Stated exercise | Reproduce word for word the stretch from the start of the records through the line containing "The height and width of the screenshot is (126, 179).". Include that final line.

## BEGIN Dataset

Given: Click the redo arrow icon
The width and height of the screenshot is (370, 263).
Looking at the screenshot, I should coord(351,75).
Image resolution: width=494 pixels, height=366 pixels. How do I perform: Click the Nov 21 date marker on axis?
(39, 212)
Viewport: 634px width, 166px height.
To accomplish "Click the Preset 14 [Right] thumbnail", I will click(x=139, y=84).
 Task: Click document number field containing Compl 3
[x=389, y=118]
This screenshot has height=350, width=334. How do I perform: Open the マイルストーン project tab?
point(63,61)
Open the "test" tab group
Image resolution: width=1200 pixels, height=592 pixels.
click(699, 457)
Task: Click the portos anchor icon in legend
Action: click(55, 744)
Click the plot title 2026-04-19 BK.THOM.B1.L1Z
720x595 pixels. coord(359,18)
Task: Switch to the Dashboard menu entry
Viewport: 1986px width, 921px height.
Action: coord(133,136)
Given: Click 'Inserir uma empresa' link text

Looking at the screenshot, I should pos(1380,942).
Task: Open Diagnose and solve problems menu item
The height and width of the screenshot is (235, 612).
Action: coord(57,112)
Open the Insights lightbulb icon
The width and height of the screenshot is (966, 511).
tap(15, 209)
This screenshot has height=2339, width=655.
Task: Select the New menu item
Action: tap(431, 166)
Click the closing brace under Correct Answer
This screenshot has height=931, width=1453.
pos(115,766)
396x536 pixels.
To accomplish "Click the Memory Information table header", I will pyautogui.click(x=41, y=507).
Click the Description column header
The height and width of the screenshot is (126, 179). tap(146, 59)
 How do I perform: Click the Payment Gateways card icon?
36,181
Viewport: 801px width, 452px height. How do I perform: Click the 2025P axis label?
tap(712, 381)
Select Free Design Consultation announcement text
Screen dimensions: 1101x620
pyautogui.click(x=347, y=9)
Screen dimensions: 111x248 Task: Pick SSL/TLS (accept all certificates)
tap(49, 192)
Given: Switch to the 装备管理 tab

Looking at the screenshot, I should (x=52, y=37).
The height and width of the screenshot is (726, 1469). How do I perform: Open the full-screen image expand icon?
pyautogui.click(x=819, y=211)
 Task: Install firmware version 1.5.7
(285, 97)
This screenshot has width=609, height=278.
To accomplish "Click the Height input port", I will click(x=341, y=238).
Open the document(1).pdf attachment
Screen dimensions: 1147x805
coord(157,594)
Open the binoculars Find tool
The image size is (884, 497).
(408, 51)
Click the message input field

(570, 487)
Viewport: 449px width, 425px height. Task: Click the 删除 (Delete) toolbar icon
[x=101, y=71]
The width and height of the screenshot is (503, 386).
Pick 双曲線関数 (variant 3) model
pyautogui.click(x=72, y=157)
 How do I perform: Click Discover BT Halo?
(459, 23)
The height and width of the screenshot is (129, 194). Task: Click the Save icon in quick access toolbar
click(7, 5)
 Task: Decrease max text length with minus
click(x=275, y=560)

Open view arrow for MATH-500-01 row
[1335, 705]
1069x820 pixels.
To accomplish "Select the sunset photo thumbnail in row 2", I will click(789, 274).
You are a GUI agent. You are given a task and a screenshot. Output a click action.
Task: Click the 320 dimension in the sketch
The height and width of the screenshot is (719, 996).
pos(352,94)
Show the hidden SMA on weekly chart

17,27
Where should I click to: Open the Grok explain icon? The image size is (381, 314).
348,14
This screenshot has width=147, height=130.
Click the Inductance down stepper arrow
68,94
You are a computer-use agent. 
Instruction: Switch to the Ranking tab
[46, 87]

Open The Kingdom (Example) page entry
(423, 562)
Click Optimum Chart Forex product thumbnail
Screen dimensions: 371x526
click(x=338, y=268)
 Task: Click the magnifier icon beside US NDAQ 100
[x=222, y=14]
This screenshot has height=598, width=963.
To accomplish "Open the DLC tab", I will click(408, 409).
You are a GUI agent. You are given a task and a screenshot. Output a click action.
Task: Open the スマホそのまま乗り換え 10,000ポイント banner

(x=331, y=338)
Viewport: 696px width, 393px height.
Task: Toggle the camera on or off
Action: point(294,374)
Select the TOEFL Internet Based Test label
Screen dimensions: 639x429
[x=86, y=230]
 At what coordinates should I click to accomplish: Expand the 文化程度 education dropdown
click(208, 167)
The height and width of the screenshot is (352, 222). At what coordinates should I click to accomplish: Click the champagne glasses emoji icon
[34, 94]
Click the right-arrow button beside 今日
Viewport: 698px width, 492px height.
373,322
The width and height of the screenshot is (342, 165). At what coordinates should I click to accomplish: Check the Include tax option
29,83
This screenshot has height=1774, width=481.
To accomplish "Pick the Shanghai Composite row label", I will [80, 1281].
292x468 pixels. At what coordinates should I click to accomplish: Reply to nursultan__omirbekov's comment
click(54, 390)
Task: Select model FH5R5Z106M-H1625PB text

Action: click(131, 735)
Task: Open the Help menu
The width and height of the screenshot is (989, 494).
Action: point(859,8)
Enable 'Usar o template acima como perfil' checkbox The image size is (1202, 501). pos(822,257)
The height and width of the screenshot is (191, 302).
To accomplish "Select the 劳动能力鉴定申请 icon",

## END Dataset

Expected output |
Given: Click the redo arrow icon
The width and height of the screenshot is (370, 263).
Looking at the screenshot, I should coord(351,75).
Image resolution: width=494 pixels, height=366 pixels. How do I perform: Click the Nov 21 date marker on axis?
(39, 212)
Viewport: 634px width, 166px height.
To accomplish "Click the Preset 14 [Right] thumbnail", I will click(x=139, y=84).
 Task: Click document number field containing Compl 3
[x=389, y=118]
This screenshot has height=350, width=334. How do I perform: Open the マイルストーン project tab?
point(63,61)
Open the "test" tab group
Image resolution: width=1200 pixels, height=592 pixels.
click(699, 457)
Task: Click the portos anchor icon in legend
Action: click(55, 744)
Click the plot title 2026-04-19 BK.THOM.B1.L1Z
720x595 pixels. coord(359,18)
Task: Switch to the Dashboard menu entry
Viewport: 1986px width, 921px height.
Action: coord(133,136)
Given: Click 'Inserir uma empresa' link text

Looking at the screenshot, I should pos(1380,942).
Task: Open Diagnose and solve problems menu item
The height and width of the screenshot is (235, 612).
Action: coord(57,112)
Open the Insights lightbulb icon
The width and height of the screenshot is (966, 511).
tap(15, 209)
This screenshot has height=2339, width=655.
Task: Select the New menu item
Action: tap(431, 166)
Click the closing brace under Correct Answer
This screenshot has height=931, width=1453.
pos(115,766)
396x536 pixels.
To accomplish "Click the Memory Information table header", I will pyautogui.click(x=41, y=507).
Click the Description column header
The height and width of the screenshot is (126, 179). tap(146, 59)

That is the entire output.